The New York Times, citing three intelligence sources, said BAC was "part of an Israeli front" with at least two other shell companies were created as well to mask the real identities of the people creating the pagers who were Israeli intelligence officers.

It described the pagers as a "modern day Trojan Horse" after the wooden horse said to have been used by the Greeks to enter the city of Troy in the Trojan War.

- 'Impressive operation' -

The attack comes nearly a year after Hezbollah ally Hamas carried out its October 7 attack on Israel, sparking the war in Gaza.

The focus of Israel's firepower has since been on the Palestinian territory, but Hezbollah fighters and Israeli troops have exchanged fire almost daily across the border region since October, forcing thousands on both sides to flee their homes.

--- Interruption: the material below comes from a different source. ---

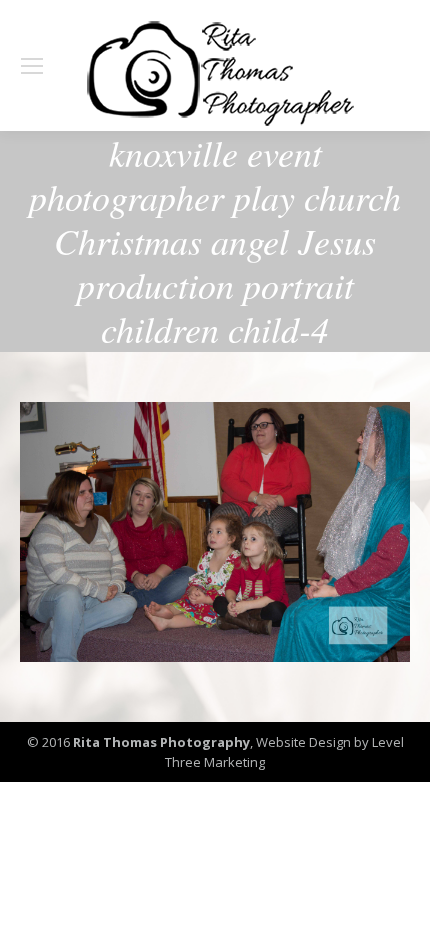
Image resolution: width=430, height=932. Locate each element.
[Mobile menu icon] (32, 66)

Israel's Defense Minister Yoav Gallant said the focus of the war was shifting towards Lebanon, while the government said securing the northern front was a key objective, in order to allow Israelis evacuated from the area to return home.

Schweitzer said that despite the spectacular nature of the device operation it did not represent the end of Israel's work to degrade Hezbollah.

"I don't think this impressive operation that has its tactical gains... is getting into the strategic layers yet.

"It does not change the equation, it is not a decisive victory. But it sends another signal to Hezbollah, Iran and others," he said.